Fred Billing was born in Buckland St Mary, Somerset, on 13 August 1882, to a family whose name can be found in the parish registers as far back as the 16th century. His father, John Hake Billing, was an agricultural labourer and his mother, Jane, was from nearby Combe St Nicholas. They had one other child, a daughter, Rosa Jane, in 1887. As a teenager, Fred became a grocers’ porter in Swanage.
Charles Aylwin, a Sussex-born carter, labourer and railway platelayer, moved his family to Burgh Heath in the late 1880s. By 1901, one of his daughters, Amy Augusta Aylwin, had moved to Dorset and was working as a parlourmaid when she met Fred. They married at Wareham in 1903 and had 3 children in Swanage (Grace, Rosa and Frederick) before moving their young family up to Burgh Heath to be closer to Amy’s family, who lived at 5 Oatlands Road.
The Billings lived at 5 Wheeler’s Cottages, which probably used to stand on the Green. Fred worked as a builder’s labourer. Another boy, Frank, was born in 1911 and finally another daughter, Ethel, in 1913.
Fred (32 years old, 5ft 5in, weighing 145lbs with blue eyes, light hair and a fair complexion) joined the 8th Battalion of the Royal Fusiliers at Epsom on 7 September 1914, one of the busiest recruiting days of the war.
They arrived in Boulogne on 31 May 1915 and underwent a period of trench training at L’Epinette, spending time in the line alongside more experienced units so as to learn the ropes. They were in the trenches on their own by the end of June.
They were lucky enough not to take part in the Battle of Loos in September but buried the dead from the battle, “a sickening fatigue. Men not able to work at it continuously as all bodies were in advanced state of decomposition.” They took part in their first real action on 18th October, capturing a German trench and then later holding off a counterattack.
They spent much of a wet and cold winter resting and training but were back in the line in February 1916. News of the death of Fred’s mother would have reached him in late February, just days before his own.
The Hohenzollern Redoubt was said to be the strongest fortification on the Western Front and it was in German hands. A carefully-conceived plan, in exhaustive detail, was prepared to capture one of the trenches on its western face.
On 2 March 1916, four huge mines under No Man’s Land were detonated by the Royal Engineers and the men of the 8th and 9th Royal Fusiliers dashed across to capture the German trench known as The Chord from its dazed defenders and to garrison the newly-created craters. Rain and snow had made the ground heavy going and the Bavarians opposite the 8th Royal Fusiliers put up a fight, virtually wiping out their first party of 50 men. The trench was captured but, despite the careful planning, the 8th had suffered 254 casualties, Fred among them.
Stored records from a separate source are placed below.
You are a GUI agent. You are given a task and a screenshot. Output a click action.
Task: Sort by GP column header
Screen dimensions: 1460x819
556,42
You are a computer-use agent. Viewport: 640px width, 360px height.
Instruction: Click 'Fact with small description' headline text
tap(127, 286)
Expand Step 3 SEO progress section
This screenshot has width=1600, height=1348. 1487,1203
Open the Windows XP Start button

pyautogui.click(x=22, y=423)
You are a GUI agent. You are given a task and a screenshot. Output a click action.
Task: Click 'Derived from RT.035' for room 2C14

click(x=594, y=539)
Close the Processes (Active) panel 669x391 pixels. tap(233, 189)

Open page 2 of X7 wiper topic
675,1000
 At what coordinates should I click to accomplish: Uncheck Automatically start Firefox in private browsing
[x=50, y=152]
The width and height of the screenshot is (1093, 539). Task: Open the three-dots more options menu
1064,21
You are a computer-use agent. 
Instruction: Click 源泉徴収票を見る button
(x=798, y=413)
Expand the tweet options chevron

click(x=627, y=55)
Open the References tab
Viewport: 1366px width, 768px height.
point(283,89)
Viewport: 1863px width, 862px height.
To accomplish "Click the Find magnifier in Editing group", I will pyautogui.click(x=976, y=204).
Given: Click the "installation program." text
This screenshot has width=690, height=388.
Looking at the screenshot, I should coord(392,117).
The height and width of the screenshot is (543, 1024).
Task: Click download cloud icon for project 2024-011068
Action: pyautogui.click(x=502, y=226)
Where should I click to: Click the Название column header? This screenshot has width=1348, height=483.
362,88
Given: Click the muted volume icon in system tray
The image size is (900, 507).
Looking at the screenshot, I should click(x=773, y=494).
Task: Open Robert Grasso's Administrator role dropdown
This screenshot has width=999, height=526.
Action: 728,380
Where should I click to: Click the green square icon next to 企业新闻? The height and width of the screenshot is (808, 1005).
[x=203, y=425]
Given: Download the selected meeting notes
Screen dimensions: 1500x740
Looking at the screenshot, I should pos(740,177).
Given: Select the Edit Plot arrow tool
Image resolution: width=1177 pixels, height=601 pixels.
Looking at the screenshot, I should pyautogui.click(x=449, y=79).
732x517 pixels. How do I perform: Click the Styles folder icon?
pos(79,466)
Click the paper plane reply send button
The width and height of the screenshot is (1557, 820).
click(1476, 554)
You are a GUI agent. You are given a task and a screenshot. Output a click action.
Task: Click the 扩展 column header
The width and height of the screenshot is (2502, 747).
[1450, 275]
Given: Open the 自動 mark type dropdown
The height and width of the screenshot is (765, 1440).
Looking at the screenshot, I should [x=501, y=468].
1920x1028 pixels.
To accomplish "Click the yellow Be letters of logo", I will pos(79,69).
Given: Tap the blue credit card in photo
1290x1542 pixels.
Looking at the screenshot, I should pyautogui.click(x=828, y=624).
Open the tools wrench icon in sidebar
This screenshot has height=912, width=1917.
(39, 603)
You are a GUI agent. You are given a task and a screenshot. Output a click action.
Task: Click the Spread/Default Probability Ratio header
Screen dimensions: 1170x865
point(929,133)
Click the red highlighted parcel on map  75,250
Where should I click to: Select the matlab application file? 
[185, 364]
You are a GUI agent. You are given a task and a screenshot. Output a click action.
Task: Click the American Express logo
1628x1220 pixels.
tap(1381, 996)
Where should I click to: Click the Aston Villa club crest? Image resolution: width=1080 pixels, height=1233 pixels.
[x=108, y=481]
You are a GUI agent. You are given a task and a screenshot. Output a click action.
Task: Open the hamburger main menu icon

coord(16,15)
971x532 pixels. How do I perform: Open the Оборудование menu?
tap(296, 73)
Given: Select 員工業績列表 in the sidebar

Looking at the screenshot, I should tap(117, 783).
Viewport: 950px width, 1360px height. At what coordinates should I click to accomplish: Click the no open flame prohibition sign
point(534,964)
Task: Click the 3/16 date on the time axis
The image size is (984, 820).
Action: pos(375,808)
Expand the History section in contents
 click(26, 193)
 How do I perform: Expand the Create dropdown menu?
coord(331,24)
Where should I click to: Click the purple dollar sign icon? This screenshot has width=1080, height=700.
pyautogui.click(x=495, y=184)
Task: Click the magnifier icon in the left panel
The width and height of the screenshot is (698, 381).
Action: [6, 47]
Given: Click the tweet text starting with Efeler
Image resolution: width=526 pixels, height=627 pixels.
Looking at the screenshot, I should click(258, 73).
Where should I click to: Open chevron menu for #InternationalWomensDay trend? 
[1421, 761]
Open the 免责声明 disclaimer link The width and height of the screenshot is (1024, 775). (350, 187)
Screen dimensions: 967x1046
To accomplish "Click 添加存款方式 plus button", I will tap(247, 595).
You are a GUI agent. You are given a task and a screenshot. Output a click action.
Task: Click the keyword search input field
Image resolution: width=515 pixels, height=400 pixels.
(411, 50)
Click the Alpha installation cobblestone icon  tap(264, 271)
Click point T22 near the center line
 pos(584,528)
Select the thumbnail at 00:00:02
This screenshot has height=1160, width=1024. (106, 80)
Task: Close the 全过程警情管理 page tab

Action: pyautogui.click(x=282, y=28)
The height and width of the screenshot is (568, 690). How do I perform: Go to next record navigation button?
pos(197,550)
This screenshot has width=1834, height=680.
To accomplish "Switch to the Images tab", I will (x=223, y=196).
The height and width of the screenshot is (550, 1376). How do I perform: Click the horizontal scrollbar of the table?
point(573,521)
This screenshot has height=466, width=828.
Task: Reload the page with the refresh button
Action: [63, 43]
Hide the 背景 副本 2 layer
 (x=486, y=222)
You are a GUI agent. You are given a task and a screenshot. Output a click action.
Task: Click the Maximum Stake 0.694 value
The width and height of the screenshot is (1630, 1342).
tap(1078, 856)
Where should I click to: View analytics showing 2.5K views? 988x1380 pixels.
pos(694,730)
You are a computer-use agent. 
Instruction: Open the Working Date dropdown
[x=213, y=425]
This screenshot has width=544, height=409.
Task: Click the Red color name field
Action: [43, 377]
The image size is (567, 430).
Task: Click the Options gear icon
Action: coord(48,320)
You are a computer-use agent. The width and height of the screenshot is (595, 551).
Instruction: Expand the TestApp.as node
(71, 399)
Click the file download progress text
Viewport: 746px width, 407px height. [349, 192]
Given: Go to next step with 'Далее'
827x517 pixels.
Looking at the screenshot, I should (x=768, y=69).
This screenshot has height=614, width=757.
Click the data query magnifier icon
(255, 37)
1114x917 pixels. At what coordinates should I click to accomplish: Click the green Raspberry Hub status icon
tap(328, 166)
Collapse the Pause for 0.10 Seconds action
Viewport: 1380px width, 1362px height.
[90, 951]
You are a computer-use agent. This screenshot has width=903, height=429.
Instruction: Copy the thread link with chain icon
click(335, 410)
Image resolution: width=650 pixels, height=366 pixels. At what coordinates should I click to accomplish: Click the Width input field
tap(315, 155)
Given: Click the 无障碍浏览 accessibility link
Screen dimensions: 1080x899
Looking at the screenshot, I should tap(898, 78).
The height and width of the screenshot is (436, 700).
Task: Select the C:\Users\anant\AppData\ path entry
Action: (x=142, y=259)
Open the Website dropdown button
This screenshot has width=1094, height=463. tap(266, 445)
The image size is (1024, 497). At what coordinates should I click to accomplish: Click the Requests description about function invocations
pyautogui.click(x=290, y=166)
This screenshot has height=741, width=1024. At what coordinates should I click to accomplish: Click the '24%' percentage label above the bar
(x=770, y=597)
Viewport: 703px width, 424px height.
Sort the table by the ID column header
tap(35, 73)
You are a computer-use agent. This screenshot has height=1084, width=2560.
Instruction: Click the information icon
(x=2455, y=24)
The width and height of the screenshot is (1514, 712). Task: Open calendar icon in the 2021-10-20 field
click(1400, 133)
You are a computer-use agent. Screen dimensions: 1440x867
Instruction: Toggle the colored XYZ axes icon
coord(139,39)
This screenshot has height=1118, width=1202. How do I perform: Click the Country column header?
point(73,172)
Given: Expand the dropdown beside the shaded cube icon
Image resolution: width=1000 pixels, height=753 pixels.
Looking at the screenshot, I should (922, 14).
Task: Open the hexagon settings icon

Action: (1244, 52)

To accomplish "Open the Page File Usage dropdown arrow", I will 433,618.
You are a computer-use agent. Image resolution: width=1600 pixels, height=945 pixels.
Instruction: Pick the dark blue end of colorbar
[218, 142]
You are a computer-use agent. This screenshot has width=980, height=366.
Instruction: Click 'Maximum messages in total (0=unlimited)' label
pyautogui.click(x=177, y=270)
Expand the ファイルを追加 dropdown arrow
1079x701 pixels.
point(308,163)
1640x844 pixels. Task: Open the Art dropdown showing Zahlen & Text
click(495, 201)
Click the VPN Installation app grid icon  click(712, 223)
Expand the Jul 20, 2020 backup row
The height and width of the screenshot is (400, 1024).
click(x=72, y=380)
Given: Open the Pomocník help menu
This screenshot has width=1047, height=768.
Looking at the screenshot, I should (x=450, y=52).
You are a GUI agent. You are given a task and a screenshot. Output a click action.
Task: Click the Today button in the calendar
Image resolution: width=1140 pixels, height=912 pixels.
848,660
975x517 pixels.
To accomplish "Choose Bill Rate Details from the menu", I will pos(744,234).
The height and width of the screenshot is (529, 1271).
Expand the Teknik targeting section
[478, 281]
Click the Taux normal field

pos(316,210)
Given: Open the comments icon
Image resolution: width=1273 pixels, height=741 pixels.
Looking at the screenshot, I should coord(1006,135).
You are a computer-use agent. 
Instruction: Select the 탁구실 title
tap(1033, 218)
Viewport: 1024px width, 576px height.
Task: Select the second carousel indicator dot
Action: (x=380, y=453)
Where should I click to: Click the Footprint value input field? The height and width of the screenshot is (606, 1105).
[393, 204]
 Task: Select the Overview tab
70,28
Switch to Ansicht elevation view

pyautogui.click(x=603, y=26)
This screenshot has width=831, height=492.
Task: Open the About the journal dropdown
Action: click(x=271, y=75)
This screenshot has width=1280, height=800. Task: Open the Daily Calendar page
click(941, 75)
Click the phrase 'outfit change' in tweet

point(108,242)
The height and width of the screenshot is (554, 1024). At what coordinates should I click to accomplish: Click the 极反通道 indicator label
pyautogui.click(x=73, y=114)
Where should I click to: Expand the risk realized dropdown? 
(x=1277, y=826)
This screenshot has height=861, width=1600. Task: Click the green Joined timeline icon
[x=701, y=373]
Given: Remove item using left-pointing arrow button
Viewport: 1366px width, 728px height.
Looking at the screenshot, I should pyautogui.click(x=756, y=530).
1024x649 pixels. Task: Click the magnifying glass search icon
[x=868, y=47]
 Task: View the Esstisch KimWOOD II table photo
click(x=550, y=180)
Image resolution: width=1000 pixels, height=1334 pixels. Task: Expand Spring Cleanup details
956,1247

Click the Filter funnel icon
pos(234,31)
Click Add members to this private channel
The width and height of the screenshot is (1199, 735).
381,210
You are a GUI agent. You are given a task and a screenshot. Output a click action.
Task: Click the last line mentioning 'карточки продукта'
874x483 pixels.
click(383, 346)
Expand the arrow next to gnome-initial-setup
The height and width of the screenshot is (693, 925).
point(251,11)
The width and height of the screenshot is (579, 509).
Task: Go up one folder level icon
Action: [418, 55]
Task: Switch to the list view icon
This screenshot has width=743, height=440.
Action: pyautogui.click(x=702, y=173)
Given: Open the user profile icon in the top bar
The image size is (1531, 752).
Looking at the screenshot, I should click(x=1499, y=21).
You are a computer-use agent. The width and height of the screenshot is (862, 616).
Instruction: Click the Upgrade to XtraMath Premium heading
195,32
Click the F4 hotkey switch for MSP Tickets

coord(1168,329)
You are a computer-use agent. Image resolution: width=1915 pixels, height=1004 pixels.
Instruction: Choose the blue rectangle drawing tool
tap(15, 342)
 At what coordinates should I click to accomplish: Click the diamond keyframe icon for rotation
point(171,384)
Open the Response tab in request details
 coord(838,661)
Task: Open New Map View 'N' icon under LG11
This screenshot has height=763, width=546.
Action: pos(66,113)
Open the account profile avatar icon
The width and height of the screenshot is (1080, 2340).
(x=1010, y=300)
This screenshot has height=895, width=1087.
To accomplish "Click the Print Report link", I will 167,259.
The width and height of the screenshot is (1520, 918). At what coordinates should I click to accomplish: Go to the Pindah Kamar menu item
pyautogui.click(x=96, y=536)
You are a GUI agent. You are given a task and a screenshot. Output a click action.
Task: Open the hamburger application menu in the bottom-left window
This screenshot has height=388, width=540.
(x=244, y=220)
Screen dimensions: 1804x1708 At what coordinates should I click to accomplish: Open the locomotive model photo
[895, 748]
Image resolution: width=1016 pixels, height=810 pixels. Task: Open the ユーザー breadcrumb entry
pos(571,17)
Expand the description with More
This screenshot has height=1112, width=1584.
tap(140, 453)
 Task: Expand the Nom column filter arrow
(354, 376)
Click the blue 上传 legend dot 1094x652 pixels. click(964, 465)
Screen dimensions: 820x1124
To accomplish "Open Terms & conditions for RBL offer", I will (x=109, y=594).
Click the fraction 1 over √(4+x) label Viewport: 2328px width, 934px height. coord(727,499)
The Chord was not in British hands for long.
Like 37 other men of the 8th Royal Fusiliers who died that day, Fred has no known grave. He is commemorated on the Loos Memorial, on the Buckland St Mary war memorial, on panels in the Church of St Mary the Virgin, Buckland, in All Saints, Banstead, in St Mary’s, Burgh Heath, and in the Burgh Heath War Memorial Hall. He was 33.
Fred was awarded the British War Medal, the Victory Medal and the 1914-15 Star.
Research by James Crouch and Rosanna Barton
Fred was commemorated on the 100th anniversary of his death, at All Saints church, Banstead.